Aldridge, working as part of the crew on the 44-foot fishing vessel Anna Mary out of Montauk, said he fell in the water when he went to move a cooler about 3:30 a.m. Wednesday.
"The handle snapped and I went straight out the back of the boat," said Aldridge, who also suffered a nasty sunburn. "I watched the boat wash away."
He eventually kicked his way to a buoy, thinking rescuers would have a better shot of spotting him there. Boats came and went for several hours but didn't see him. As he waited, he watched fins piercing the water and feared a shark attack.
"There were fins swimming around me," he said. "I seen a fin that I swore could've been a shark but it was at night. I saw dolphins. Birds were picking at me. I had the whole gamut of sea life coming at me."
Aldridge's family and girlfriend arrived at the hospital at 11 p.m. in the hopes of bringing him home.
As of 11:10 p.m., medical staff had not determined whether he would be discharged.

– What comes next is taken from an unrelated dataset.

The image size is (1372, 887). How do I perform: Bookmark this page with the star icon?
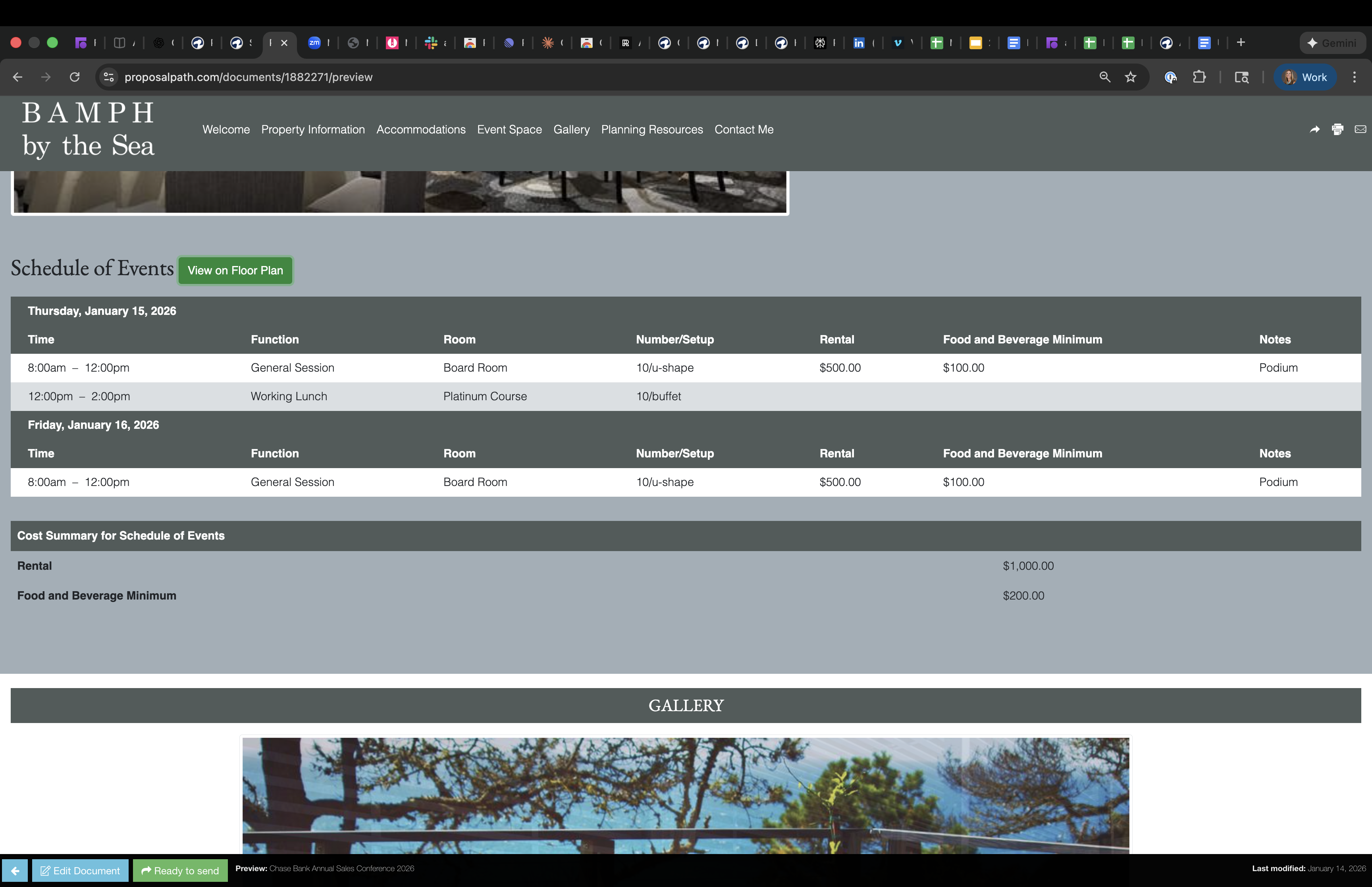[x=1131, y=77]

His sister, Cathy Patterson, brother-in-law, Tom Patterson, and sister-in-law, Jillian Aldridge, all of Oakdale, and his girlfriend, Teresa Yarusso of Holbrook, greeted him with hugs in the emergency room. The group said Aldridge was so sunburned that he was physically hot to the touch.
"He's a little crispy, but he's in good spirits," Tom Patterson said. "He just told us, he wasn't giving up."
Jillian Aldridge said family members spent the day waiting by the radio at the Coast Guard station in Montauk. When word came over that Aldridge had been taken to Falmouth Hospital, the group of family members took three ferries to reach Massachusetts. The trip to Cape Cod took 5 1/2 hours, Tom Patterson said.
Earlier in the day, Aldridge's father, John Aldridge Sr., 68, said the rescue was "the best thing that ever happened to us." Aldridge Sr., of Oakdale, admitted, as the hours went by, he had feared the worst. "I thought we were gonna get some real bad news. My wife held me together. I'm just thinking to myself, 'How could you survive 12 hours on the water like that?' "
Crews established the search area based on the assumption Aldridge had fallen overboard sometime after 9 p.m. Tuesday, but before 4:30 a.m. yesterday. Eight hours after the initial report, an Air Station Cape Cod MH-60T Jayhawk helicopter located Aldridge.
A crew member had reported Aldridge missing about 6:30 Wednesday morning, Coast Guard officials said.
The colleague told the Coast Guard that the vessel was about 5 miles south of Montauk Point and that Aldridge was last seen when he went on watch about 9 p.m. Tuesday.
Melanie Sosinski, 24, of Tampa, Fla., said her father, Anthony Sosinski, who operates a commercial fishing business with Aldridge out of the Anna Mary, reported him missing.
Sosinski said her father and Aldridge are childhood friends. John Aldridge, who she said is nicknamed "Johnny," is like an uncle to her. "I definitely think it's going to be an amazing story to be told. Being in the water for 12 hours. . . . It's incredible."
Coast Guard Lt. Joe Klinker, a public affairs officer, said the rescue was a "proud moment" for the service.
"This ending had a lot of people shaking hands and smiling," Klinker said in a statement.
"Let me tell you something, the Coast Guard is unbelievable," said Aldridge Sr. "You can quote me as saying these guys are worth a million dollars -- each -- for what they do."
"We're a very close family, and my son," he said, pausing, his voice filling with emotion, "would have been a big loss."